Mapping CSV file with multiline Strings to Java Object with Spring Batch
Parse CSV file that contains multiline strings. Spring Batch allows us to make this task easier.
Sample CSV File
"Column 1","Column 2","Column 3"
1,"This is a multiline
String","Value 3"
Simple target data class (no need for getter/setters, just public fields is fine).
public class MyData {
public String column1;
public String column2;
public String column3;
}
Unit test!
class MyDataCsvReaderFactoryTest {
@Test
void csvMyDataReader() throws Exception{
ItemStreamReader<MyData> reader = MyDataCsvReaderFactory.csvMyDataReader(
new ClassPathResource("/maptest_mydata.csv"));
reader.open(new ExecutionContext());
MyData myData = reader.read();
assertEquals(myData.column1, "1","column1");
assertEquals(myData.column2, "This is a multiline\n"+
"String","column2");
assertEquals(myData.column3, "Value 3","column3");
}
}
Now the implementation.
The following enum will allow to decouple data mapping from CSV structure internal indexes.
import java.util.Arrays;
public enum MyDatasColumns {
COLUMN_1(0, "column1"),
COLUMN_2(1, "column2"),
COLUMN_3(2, "column3");
final public int columnIndex;
final public String fieldName;
MyDatasColumns(int columnIndex, String fieldName) {
this.columnIndex = columnIndex;
this.fieldName = fieldName;
}
}
The mapping logic with Spring Batch utilities. Note the use of the enum to abstract column selection and column order.

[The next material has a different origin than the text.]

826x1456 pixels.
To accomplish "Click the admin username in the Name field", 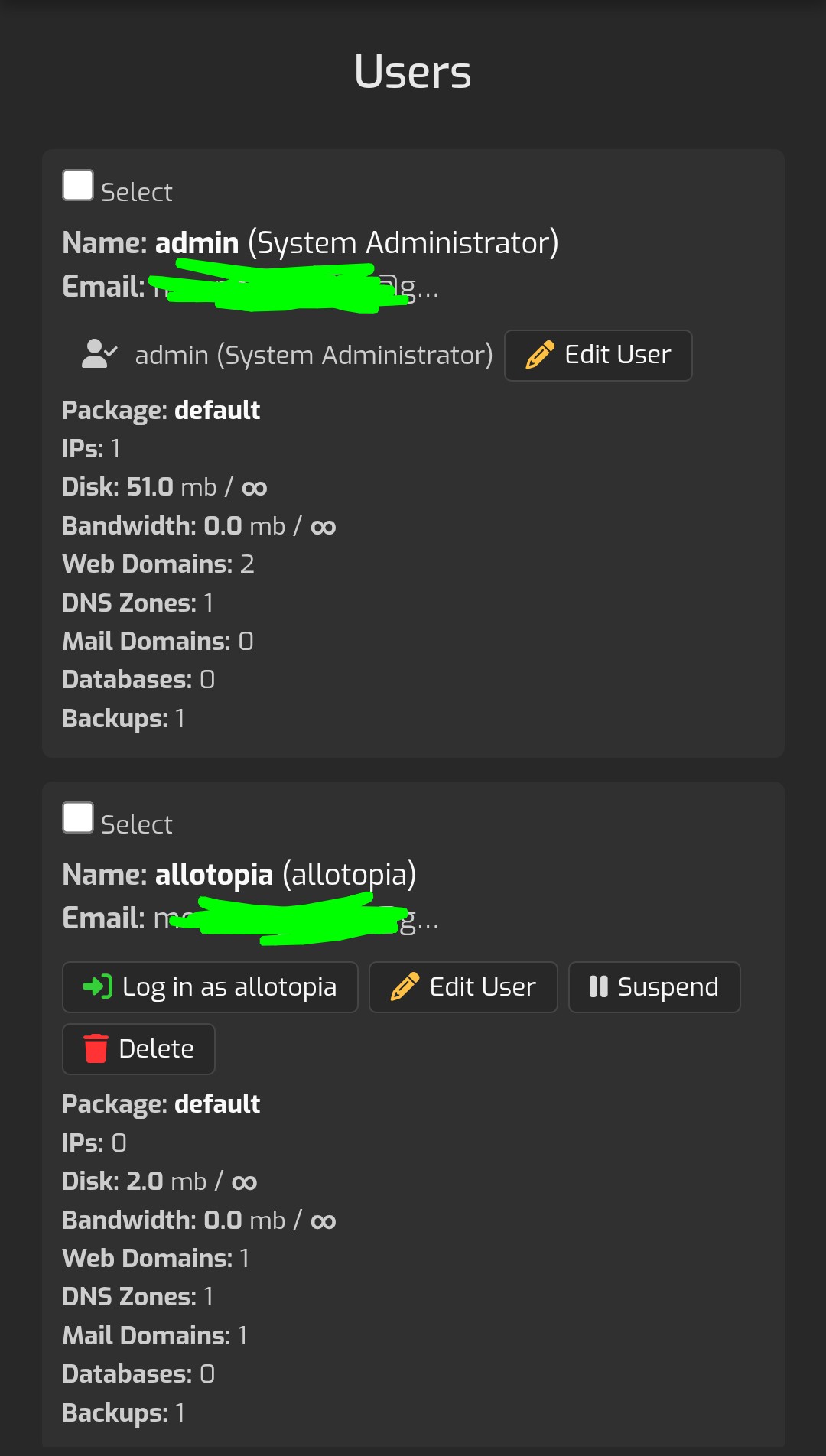I will (197, 243).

import org.springframework.batch.item.ItemReader;
import org.springframework.batch.item.ItemStreamReader;
import org.springframework.batch.item.file.FlatFileItemReader;
import org.springframework.batch.item.file.mapping.BeanWrapperFieldSetMapper;
import org.springframework.batch.item.file.mapping.DefaultLineMapper;
import org.springframework.batch.item.file.separator.DefaultRecordSeparatorPolicy;
import org.springframework.batch.item.file.transform.DelimitedLineTokenizer;
import org.springframework.batch.item.support.SingleItemPeekableItemReader;
import org.springframework.core.io.ClassPathResource;
import org.springframework.core.io.Resource;
import java.util.Arrays;
import java.util.Comparator;
import java.util.SortedSet;
import java.util.TreeSet;
import java.util.stream.Collectors;
import java.util.stream.Stream;
import static MyDatasColumns.*;
/**
* Creates reader for converting RAW CSV data to Data DTO.
*/
public class MyDataCsvReaderFactory {
public static ItemStreamReader<MyData> csvMyDataReader(Resource resource) {
// Columns sorted by their index
SortedSet<MyDatasColumns> columns = new TreeSet<>(Comparator
.comparingInt(MyDatasColumns -> MyDatasColumns.columnIndex));
// Here we select the columns we want in the target object.
columns.addAll(Stream.of(
COLUMN_1,
COLUMN_1,
COLUMN_1)
.collect(Collectors.toSet()));
FlatFileItemReader<MyData> reader = new FlatFileItemReader<>();
// skip header line
reader.setLinesToSkip(1);
// Important ! --> Allowing multi-line token support <--
reader.setRecordSeparatorPolicy(new DefaultRecordSeparatorPolicy());
reader.setResource(resource);
reader.setLineMapper(new MyDataDefaultLineMapper(columns));
return reader;
}
private static class MyDataDefaultLineMapper extends DefaultLineMapper<MyData> {
public MyDataDefaultLineMapper(SortedSet<MyDatasColumns> columns) {
String[] columnNames = columns.stream()
.map(MyDatasColumns -> MyDatasColumns.fieldName)
.toArray(String[]::new);
int[] includedFields =
Arrays.stream(columns.stream()
.map(MyDatasColumns -> MyDatasColumns.columnIndex)
.toArray(Integer[]::new))
.mapToInt(Integer::intValue).
toArray();
setLineTokenizer(new DelimitedLineTokenizer() {
{
setNames(columnNames);
setQuoteCharacter('"');
setIncludedFields(includedFields);
setDelimiter(",");
}
});
setFieldSetMapper(new BeanWrapperFieldSetMapper<MyData>() {
{
setTargetType(MyData.class);
}
});
}
}
}